EXTRAIT:
☆ ☆ ☆ ☆ ☆ ☆ ☆
Brian Cox dans Churchill (2017)

Brian Cox dans Churchill (2017) - Copyright SquareOne/Universum

ENTRETIEN - L’acteur écossais, qui interprète le célèbre premier ministre britannique dans un biopic en salles dès ce mercredi, raconte à BFMTV.com comment il a préparé son rôle.

Second rôle marquant du cinéma, l’acteur britannique Brian Cox est à l’affiche ce mercredi 31 mai de projets aussi différents l’un de l’autre: le biopic Churchill et The Jane Doe Identity, un film d’horreur dont il se dit "très fier" car "il fait peur aux gens". Brian Cox connaît bien ce sentiment: il a été le premier acteur à incarner à l’écran le terrifiant Hannibal Lecktor dans Sixième Sens (1988) de Michael Mann. Dans Churchill, il joue un personnage tout aussi terrifiant, du moins par sa stature, une figure militaire comme il en a tant joué, de X-Men 2 à Jason Bourne en passant par Troie. Pour BFMTV.com, il dévoile sa préparation pour le rôle et évoque ses souvenirs de tournage avec, notamment, David Fincher et Woody Allen.

Vous êtes né en Ecosse à Dundee, dont Churchill a été le député entre 1908 et 1922. Vous étiez né pour le jouer!

C’est exact. Churchill occupe une place dans ma vie depuis bien longtemps. Quand j’étais enfant dans les années 1950, mes oncles et tantes avaient des souvenirs extrêmement précis de Churchill. Il y a cette histoire vraie que m’a racontée mon oncle. En 1922, Churchill venait d’être battu. Il était porté sur un fauteuil de salon par quatre types de la classe ouvrière. En les voyant, mon oncle leur a demandé combien Churchill les avait payés. Ce à quoi ils avaient répondu: "une livre". Et mon oncle leur avait lancé: "Je vous en donne deux si vous le faites tomber!" Mes oncles et tantes n’’aimaient pas tellement Churchill. Il appartenait à une différente classe sociale et leurs idées politiques n’avaient rien à voir. Ils se sentaient abandonnés par Churchill parce qu’il avait changé de bord politique. Ce n’était pas un opportuniste, mais il avait été déçu par les libéraux et était passé du côté des Tories.
☆ ☆ ☆ ☆ ☆ ☆ ☆
ENREGISTREMENTS DU JEU:
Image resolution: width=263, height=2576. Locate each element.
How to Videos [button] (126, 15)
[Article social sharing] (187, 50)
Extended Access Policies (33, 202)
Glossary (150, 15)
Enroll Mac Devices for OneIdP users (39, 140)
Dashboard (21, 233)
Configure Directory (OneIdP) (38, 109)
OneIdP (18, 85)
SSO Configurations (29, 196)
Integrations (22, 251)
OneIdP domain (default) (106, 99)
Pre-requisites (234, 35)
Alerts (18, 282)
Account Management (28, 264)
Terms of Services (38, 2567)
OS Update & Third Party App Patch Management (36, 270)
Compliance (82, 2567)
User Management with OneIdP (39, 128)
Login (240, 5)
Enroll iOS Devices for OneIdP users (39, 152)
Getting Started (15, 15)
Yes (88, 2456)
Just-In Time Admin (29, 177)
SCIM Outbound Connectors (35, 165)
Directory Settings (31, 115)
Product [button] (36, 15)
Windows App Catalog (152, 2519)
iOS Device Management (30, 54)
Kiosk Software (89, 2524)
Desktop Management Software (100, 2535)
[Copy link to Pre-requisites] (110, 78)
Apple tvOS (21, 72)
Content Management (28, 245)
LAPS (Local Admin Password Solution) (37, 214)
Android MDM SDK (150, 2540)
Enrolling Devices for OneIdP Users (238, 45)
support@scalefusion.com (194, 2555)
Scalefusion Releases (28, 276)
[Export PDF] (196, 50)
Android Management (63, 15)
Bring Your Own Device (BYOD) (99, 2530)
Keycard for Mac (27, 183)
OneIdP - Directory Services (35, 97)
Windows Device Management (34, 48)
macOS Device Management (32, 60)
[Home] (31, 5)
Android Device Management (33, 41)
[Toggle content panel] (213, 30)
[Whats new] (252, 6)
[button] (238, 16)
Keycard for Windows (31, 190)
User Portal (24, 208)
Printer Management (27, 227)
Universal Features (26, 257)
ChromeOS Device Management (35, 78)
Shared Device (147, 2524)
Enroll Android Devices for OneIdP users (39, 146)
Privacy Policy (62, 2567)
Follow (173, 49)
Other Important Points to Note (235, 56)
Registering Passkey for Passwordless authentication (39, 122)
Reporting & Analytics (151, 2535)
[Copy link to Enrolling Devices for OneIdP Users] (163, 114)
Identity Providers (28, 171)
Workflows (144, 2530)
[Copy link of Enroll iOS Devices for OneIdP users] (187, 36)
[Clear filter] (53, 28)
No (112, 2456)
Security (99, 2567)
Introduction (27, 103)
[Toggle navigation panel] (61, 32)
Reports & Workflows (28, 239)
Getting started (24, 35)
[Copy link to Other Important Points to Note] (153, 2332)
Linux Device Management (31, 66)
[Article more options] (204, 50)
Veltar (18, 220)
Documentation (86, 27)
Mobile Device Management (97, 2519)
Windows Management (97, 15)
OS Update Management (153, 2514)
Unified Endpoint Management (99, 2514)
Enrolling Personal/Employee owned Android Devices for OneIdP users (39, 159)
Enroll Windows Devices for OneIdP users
☆ ☆ ☆ ☆ ☆ ☆ ☆
D'après l'entretien avec Brian Cox, pendant quelles années Churchill a-t-il été député de Dundee ?

De 1908 à 1922.